So it was exciting there on this morning's train - suddenly become the express train of history - to sit there looking out of time-rich eyes at the world rolling by in a newness all my own.


Wednesday, December 08, 2010


MUSHROOMS AND RELATIVITY

I'd given up on the hiratake mushrooms in the many years since I'd inoculated the logs-- those fussy mushrooms would never emerge, they're so neurotic, as I observed on a tv program where the tyroshroomers sterilized the log sections with steam, inoculated them, wrapped them, buried them in the ground, covered them with leaves and left them alone for who knows how long, did all sorts of terminal care stuff and after all that got only 4 logs out of a dozen successfully inoculated, it was all true 'cause I saw it on tv, so this was really just a bit of mad whimsy I was engaging in here, with my simply principled approach of "just inoculate the mothers, put them under a tree somewhere, cover them with something if you want and forget 'em." So I did. Inoculated them, stacked them on rice straw under some cedars, covered them in rice chaff, more straw, burlap, and left them. But I didn't forget them.

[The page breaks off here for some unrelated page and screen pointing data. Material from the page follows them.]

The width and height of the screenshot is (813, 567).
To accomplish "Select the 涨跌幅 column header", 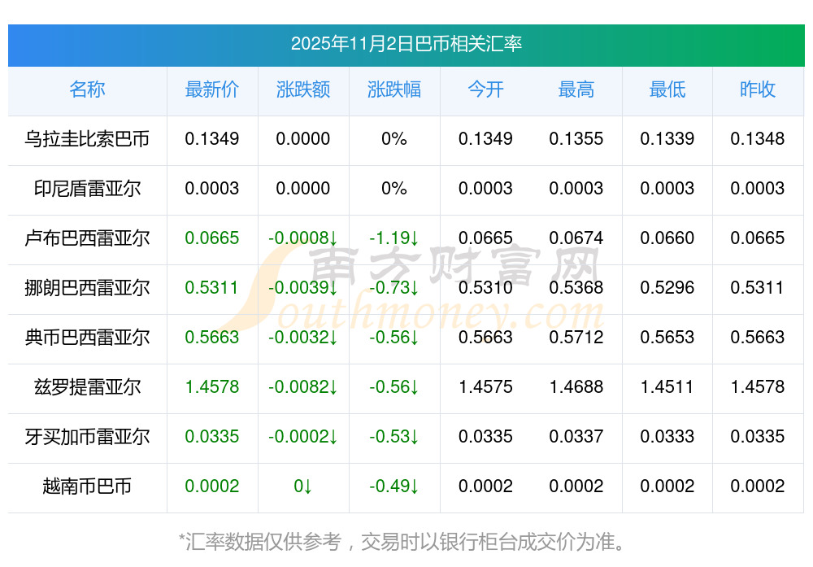I will (394, 89).
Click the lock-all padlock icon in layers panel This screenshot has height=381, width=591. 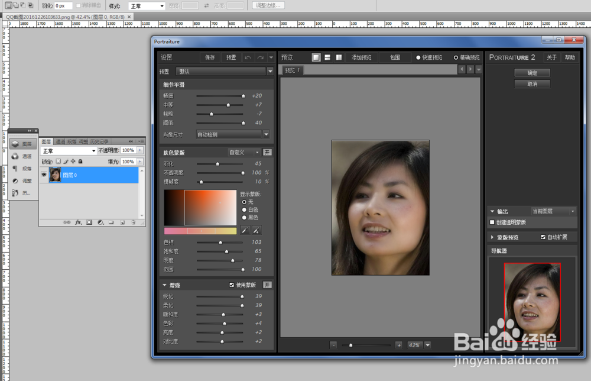(80, 161)
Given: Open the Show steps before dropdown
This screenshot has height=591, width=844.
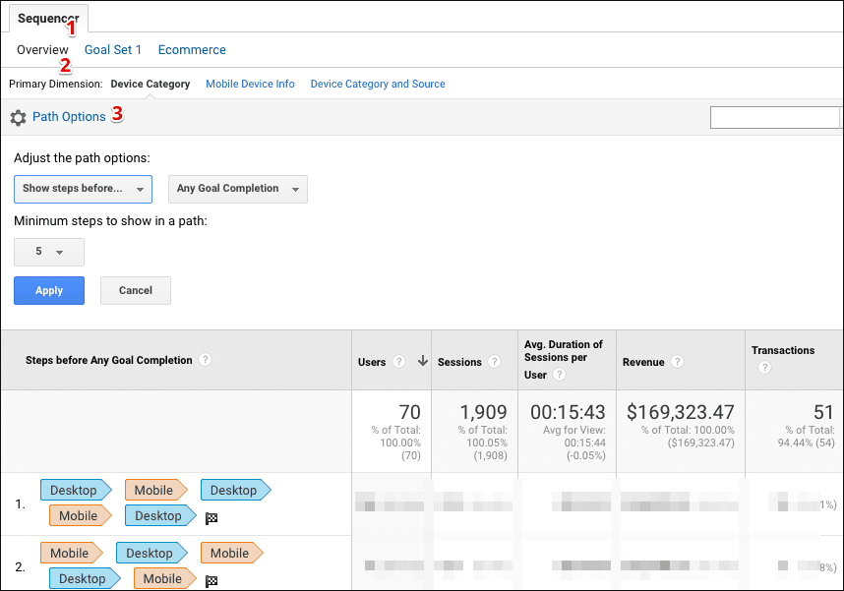Looking at the screenshot, I should coord(83,189).
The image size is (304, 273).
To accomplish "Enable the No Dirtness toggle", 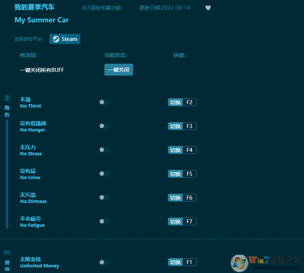I will click(x=104, y=197).
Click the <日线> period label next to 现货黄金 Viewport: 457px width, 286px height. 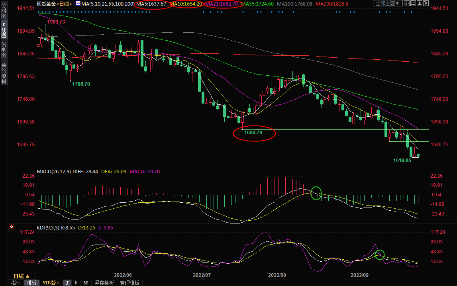(x=64, y=4)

For a good while, I'd peek under the burlap whenever I went by those cedars, but there was never a fungal sign on the logs, other than slow relentless peripheral invasion by small shelf fungi - the turtles of the mushroom world - the logs looked less and less promising. After a time I concluded that the spore had been pre-empted by shelf fungi; the logs were beginning to look forlorn in their ragged, dirty burlap carelessly tossed over woody shoulders, in comparison to the sleek but as yet unproductive shiitake logs leaning nearby in their natural tuxedos, looking ready for the Oscar red carpet, they were so trim, sharp and stylish, clearly prepared for the big time. The formerly alleged hiratake objects, in contrast, were more like under the bridge in a burlap shawl with a bottle in a bag.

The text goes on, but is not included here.